Discapacidad: a partir de este viernes, los titulares del CUD podrán viajar gratis con solo la SUBE
16 de junio de 2026 – A partir de este viernes 19 de junio, las personas con discapacidad podrán acceder a un beneficio que simplifica significativamente su movilidad diaria: el descuento del 100% en viajes en colectivos de jurisdicción nacional y trenes a través de la tarjeta SUBE, sin necesidad de presentar el Certificado Único de Discapacidad (CUD) en formato físico. La medida, anunciada por el gobierno nacional, busca agilizar el acceso a este derecho, resguardar la información personal de los usuarios y minimizar el uso de documentación más propensa al fraude.
El nuevo sistema convivirá con el mecanismo vigente, por lo que las personas con discapacidad también podrán continuar accediendo al beneficio mediante la presentación del CUD en papel. Sin embargo, la novedad radica en la posibilidad de vincular el certificado a la tarjeta SUBE registrada a nombre del titular, lo que permitirá viajar sin necesidad de mostrar documentación adicional. Para activar el beneficio, los usuarios deberán registrar su tarjeta SUBE en el sitio oficial y asociarla a su número de CUD —compuesto por diez dígitos— a través de la sección «Beneficios» de su cuenta personal. Esta funcionalidad estará disponible a partir del 16 de junio.

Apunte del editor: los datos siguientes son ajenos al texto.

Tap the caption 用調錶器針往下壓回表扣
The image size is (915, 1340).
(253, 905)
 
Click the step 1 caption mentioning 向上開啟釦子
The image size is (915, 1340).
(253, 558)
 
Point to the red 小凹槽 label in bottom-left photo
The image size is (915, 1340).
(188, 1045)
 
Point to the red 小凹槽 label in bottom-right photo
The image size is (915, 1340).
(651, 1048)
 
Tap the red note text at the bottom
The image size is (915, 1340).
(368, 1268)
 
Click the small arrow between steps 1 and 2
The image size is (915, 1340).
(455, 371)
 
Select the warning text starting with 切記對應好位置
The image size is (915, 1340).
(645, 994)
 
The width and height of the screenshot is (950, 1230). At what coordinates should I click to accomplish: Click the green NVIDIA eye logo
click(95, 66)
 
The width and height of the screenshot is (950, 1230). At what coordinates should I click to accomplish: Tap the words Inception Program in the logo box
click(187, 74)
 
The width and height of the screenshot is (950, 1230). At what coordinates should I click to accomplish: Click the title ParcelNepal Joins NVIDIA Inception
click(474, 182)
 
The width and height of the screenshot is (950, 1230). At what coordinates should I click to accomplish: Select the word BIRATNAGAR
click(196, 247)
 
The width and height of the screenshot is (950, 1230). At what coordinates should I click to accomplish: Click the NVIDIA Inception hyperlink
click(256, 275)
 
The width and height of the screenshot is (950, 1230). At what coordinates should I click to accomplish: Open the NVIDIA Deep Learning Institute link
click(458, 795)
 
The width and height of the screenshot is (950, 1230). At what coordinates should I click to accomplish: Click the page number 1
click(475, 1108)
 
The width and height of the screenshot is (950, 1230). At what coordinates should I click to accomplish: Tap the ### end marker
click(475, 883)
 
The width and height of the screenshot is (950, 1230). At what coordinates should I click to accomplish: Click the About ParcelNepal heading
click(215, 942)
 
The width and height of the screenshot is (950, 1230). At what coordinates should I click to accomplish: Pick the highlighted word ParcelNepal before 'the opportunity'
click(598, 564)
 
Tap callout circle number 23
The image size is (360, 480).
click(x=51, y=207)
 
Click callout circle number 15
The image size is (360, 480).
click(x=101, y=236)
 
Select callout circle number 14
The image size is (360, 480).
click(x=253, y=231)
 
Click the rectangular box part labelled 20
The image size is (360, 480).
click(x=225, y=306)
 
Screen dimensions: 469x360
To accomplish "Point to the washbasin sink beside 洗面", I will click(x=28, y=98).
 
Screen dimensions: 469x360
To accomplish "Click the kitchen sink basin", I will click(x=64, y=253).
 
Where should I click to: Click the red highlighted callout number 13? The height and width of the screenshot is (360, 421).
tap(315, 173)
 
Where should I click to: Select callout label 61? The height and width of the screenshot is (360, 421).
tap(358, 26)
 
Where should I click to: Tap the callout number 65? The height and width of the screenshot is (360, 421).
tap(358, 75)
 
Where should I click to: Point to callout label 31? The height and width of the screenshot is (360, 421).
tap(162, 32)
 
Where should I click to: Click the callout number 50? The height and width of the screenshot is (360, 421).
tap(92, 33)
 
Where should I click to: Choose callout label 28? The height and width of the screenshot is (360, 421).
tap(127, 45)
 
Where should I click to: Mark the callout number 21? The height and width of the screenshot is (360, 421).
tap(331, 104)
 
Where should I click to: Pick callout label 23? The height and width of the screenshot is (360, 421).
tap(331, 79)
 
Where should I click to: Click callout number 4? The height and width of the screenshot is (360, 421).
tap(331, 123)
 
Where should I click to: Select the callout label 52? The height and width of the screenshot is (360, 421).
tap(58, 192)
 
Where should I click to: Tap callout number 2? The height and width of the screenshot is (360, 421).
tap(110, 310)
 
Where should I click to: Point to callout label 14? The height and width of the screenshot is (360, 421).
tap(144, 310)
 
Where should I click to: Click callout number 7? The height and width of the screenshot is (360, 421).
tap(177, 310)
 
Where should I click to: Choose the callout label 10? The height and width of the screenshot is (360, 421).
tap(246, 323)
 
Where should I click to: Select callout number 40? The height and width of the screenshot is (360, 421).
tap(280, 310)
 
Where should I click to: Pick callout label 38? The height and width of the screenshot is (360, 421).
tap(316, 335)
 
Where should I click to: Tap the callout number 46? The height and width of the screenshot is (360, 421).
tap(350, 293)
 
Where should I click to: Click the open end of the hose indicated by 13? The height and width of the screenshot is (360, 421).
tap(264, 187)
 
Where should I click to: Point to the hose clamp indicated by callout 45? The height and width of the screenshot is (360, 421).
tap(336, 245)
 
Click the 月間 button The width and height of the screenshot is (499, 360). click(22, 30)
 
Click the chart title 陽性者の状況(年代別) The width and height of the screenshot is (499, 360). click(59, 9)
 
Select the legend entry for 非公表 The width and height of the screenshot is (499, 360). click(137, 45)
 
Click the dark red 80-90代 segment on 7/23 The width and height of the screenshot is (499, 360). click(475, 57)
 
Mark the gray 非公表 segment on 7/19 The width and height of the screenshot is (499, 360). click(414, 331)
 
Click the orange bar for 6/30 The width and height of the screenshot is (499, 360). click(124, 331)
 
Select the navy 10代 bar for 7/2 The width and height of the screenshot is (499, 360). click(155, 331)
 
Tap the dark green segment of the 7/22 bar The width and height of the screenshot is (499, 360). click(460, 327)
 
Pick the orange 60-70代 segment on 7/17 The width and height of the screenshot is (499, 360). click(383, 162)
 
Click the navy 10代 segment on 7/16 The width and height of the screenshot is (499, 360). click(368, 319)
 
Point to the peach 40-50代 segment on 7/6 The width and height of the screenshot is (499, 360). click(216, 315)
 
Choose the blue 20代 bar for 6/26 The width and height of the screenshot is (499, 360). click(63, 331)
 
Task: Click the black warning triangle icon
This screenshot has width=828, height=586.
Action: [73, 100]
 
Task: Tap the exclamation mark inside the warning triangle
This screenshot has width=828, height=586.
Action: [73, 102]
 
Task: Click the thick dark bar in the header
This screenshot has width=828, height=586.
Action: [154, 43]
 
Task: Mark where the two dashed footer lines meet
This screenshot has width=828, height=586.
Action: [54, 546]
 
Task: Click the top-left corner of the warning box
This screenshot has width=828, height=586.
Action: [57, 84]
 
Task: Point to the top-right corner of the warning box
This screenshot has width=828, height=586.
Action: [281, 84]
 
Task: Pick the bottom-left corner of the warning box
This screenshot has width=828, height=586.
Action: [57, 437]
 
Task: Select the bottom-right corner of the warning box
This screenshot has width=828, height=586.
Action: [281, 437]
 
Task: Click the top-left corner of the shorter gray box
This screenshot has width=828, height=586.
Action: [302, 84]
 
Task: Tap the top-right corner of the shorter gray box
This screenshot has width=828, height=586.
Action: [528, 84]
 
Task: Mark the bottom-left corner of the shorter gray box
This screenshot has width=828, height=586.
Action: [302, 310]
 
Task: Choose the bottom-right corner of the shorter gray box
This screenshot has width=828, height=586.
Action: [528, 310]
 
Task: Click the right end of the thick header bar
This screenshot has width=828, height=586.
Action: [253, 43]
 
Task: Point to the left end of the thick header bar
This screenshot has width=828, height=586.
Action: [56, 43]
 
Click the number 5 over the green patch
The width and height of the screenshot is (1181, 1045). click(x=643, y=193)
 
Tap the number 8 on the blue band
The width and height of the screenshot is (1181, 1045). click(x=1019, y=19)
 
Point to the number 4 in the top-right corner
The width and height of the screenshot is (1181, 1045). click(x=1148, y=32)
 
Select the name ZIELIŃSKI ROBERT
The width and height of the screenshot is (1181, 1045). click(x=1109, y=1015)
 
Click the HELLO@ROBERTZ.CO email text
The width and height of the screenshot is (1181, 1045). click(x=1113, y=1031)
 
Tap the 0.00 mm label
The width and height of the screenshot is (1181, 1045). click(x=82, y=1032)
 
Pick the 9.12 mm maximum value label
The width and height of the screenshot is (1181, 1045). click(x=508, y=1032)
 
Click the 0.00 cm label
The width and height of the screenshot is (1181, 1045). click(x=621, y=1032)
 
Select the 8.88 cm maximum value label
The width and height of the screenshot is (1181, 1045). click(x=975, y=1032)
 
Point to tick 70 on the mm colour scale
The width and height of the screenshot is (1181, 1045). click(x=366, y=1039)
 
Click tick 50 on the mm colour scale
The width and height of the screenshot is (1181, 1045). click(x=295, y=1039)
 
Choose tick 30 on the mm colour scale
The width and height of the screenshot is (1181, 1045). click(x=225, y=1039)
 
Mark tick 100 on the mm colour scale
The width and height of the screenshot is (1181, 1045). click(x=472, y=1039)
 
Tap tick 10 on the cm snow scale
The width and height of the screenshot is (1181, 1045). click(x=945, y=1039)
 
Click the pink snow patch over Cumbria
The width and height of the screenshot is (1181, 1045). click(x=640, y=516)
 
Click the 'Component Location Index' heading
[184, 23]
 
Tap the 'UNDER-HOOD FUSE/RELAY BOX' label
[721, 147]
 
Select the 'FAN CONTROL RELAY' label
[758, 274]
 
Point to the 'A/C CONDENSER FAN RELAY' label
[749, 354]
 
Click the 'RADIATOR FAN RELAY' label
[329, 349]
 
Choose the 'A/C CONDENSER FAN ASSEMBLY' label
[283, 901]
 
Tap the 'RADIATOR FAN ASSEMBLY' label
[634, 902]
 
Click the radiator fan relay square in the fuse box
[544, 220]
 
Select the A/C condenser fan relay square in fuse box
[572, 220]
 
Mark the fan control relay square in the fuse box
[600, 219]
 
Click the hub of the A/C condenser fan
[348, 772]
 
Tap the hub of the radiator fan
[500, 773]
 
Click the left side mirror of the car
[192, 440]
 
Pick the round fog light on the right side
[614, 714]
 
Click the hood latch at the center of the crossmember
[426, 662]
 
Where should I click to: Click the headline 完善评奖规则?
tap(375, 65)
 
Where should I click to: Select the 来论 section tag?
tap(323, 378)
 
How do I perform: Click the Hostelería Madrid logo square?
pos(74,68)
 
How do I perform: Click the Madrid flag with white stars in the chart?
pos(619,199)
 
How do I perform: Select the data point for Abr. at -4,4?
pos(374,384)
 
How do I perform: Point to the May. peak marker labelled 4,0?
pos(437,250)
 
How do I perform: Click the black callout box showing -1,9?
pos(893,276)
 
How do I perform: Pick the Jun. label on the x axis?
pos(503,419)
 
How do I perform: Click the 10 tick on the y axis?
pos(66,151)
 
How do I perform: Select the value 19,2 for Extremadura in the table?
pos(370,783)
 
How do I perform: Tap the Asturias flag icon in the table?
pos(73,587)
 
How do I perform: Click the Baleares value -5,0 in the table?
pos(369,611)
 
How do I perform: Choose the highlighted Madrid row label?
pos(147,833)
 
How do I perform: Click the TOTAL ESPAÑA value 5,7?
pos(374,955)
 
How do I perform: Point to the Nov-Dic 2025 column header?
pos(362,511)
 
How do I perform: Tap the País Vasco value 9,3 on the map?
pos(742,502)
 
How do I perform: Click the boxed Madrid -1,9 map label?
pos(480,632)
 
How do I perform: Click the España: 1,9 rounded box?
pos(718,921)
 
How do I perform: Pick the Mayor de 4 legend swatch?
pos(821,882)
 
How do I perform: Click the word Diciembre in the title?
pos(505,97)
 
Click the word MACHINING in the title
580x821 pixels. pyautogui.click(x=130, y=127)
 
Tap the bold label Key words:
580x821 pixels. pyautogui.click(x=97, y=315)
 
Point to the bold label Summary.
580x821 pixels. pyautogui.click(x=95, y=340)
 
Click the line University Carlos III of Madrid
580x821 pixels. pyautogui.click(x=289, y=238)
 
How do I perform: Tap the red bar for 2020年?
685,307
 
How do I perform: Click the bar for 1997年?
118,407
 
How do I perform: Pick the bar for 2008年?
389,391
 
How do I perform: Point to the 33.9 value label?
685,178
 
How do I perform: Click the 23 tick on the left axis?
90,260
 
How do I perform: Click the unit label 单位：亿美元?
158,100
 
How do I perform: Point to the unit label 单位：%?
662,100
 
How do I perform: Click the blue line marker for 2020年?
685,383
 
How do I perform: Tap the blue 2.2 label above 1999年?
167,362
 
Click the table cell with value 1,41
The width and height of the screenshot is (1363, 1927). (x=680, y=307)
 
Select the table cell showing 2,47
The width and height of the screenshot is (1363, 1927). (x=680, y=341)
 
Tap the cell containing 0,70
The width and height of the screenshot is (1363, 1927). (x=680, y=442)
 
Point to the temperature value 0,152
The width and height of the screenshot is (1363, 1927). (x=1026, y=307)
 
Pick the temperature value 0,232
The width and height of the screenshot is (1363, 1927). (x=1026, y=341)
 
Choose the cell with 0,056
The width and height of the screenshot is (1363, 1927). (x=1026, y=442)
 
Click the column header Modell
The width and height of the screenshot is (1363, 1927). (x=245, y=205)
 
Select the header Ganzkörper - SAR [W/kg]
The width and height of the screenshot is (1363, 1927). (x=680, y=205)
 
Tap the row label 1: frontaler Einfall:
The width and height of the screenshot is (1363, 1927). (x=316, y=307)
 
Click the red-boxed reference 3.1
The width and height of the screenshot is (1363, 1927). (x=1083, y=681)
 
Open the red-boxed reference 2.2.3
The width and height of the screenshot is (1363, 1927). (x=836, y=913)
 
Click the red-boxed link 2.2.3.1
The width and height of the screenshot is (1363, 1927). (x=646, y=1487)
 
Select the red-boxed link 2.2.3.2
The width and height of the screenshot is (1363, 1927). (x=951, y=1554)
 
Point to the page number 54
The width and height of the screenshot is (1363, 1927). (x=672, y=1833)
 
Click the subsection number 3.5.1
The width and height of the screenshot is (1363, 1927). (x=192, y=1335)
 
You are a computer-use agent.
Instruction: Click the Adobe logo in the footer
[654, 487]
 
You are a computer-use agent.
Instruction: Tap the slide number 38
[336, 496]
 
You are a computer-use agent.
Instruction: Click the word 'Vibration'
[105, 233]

El procedimiento de activación ofrece varias alternativas: apoyar la tarjeta en una Terminal Automática SUBE, utilizar la aplicación SUBE (disponible para dispositivos Android 6 o superior con tecnología NFC) seleccionando la opción «Acreditá o consultá saldo», o activar el beneficio directamente en las validadoras de pago de los colectivos, informando al conductor que se desea realizar la activación. En los casos en que el beneficio incluya un acompañante, el descuento del 100% quedará asociado a la misma tarjeta SUBE utilizada por la persona con discapacidad.
¿Cómo viajar con la tarjeta SUBE?
En colectivos de jurisdicción nacional, el usuario deberá informar al conductor el destino del viaje y apoyar la tarjeta en la validadora hasta que se confirme la operación. En trenes, el procedimiento es similar al de cualquier pasajero: apoyar la tarjeta en el molinete al inicio del viaje (check-in) y volver a apoyarla al finalizar el recorrido (check-out). En todos los casos, si la persona con discapacidad viaja junto a un acompañante, deberá repetir el procedimiento para registrar ambos pasajes.
El Certificado Único de Discapacidad permite el acceso a una serie de derechos y beneficios en Argentina, entre los cuales se incluyen la cobertura total en prestaciones del sistema básico de salud, el transporte gratuito en trenes, subtes, colectivos y micros, la eximición de tasas municipales, beneficios en la compra de automotores, asignaciones familiares, derechos laborales —incluido el cupo laboral del 4% en organismos estatales—, facilidades para la instalación de comercios y el permiso para libre tránsito y estacionamiento mediante el Símbolo Internacional de Acceso.
REFLEXIÓN PERIODÍSTICA
La medida es un avance. Pero también revela la lentitud con la que el Estado avanza en cuestiones que deberían haber sido resueltas hace años. Que una persona con discapacidad tenga que mostrar un papel en cada viaje para demostrar que tiene derecho a viajar gratis es, en sí mismo, una barrera. No es sólo burocrática: es simbólica. La obligación de presentar el CUD en cada colectivo, en cada tren, en cada subte, es un recordatorio constante de que la discapacidad sigue siendo vista como una excepción, no como una condición que el Estado debe naturalizar. La SUBE, en ese sentido, es una herramienta de dignidad. Es la posibilidad de viajar como cualquier otro ciudadano, sin tener que explicar, sin tener que mostrar, sin tener que justificar. La tecnología, cuando se usa bien, puede ser un puente hacia la igualdad. Y este viernes, ese puente se abre un poco más. Pero también hay que decirlo: la accesibilidad no se agota en el transporte gratuito. Es el acceso a la salud, al empleo, a la educación, al espacio público. La SUBE resuelve un problema, pero no todos. Quedan muchos otros. Ojalá esta simplificación sea el comienzo de un cambio más profundo: el que entienda que la discapacidad no es un obstáculo para la persona, sino un desafío para el Estado. Y que el Estado, a veces, llega tarde. Pero llega.